• What you have to do: All entries are to be transcribed exactly. Pictures are not part of the copy.

Start of Block

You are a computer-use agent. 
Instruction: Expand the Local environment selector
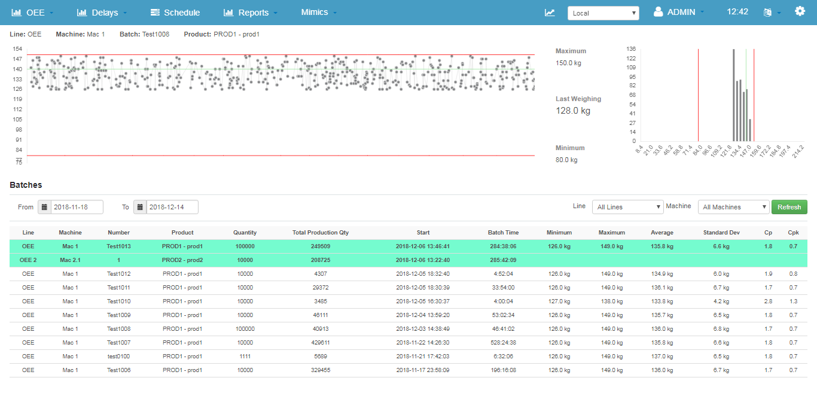pyautogui.click(x=603, y=12)
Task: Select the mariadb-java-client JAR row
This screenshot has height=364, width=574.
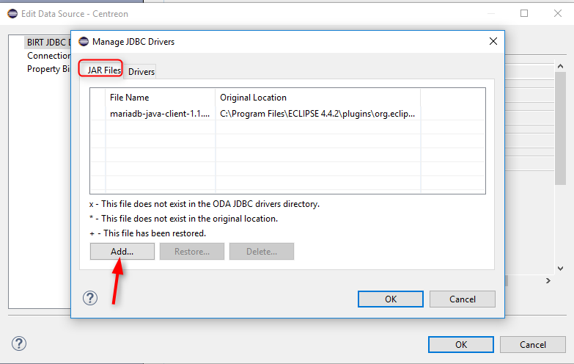Action: [x=160, y=113]
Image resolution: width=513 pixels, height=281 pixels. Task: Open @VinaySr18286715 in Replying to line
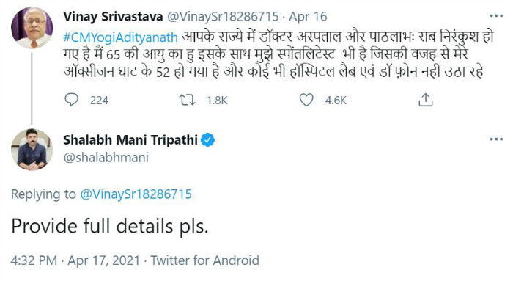point(136,194)
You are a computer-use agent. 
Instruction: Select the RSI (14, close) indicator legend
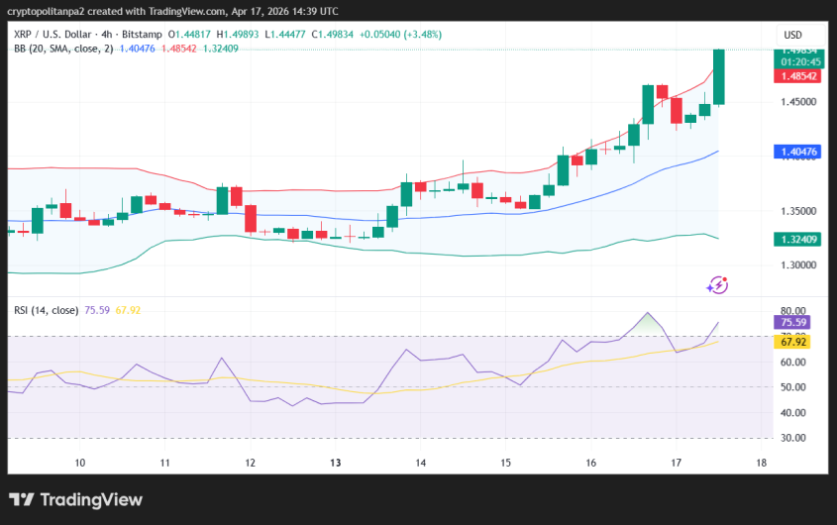click(46, 310)
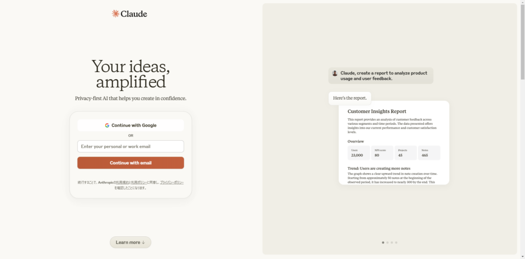
Task: Click the scrollbar down arrow
Action: [522, 256]
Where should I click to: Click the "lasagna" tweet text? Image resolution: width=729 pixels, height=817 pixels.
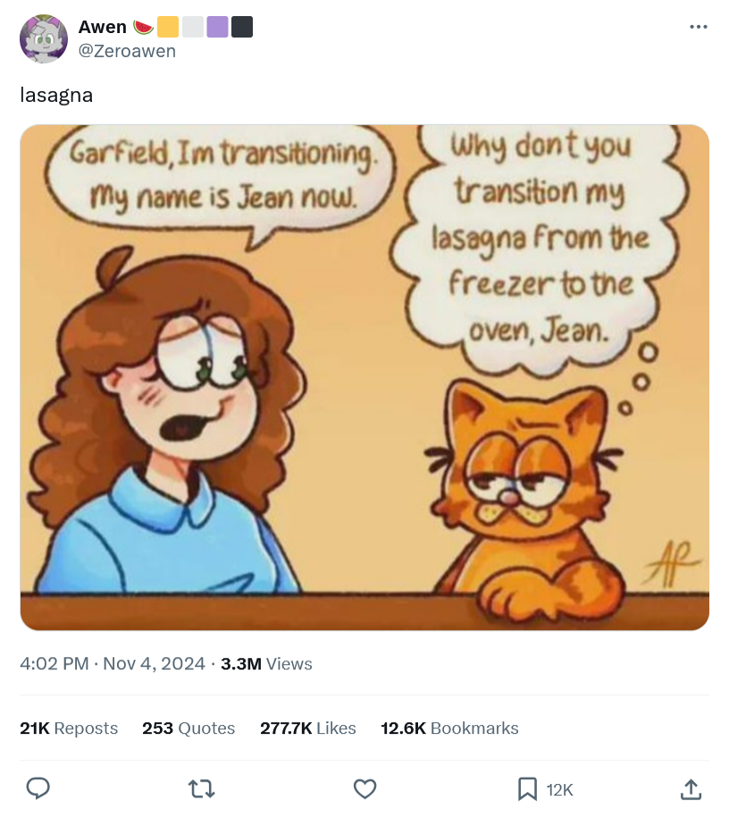(x=56, y=95)
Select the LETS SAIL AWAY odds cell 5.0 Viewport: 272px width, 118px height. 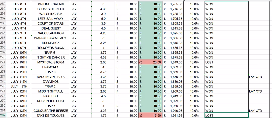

End of Block

• Output below:
You are a computer-use agent. 
Instruction: Expand the Local environment selector
pyautogui.click(x=603, y=12)
Task: Select the mariadb-java-client JAR row
This screenshot has height=364, width=574.
Action: [x=160, y=113]
Image resolution: width=513 pixels, height=281 pixels. Task: Open @VinaySr18286715 in Replying to line
point(136,194)
You are a computer-use agent. 
Instruction: Select the RSI (14, close) indicator legend
click(46, 310)
Task: Click the scrollbar down arrow
Action: [522, 256]
Where should I click to: Click the "lasagna" tweet text? Image resolution: width=729 pixels, height=817 pixels.
(x=56, y=95)
Select the LETS SAIL AWAY odds cell 5.0 Viewport: 272px width, 118px height. 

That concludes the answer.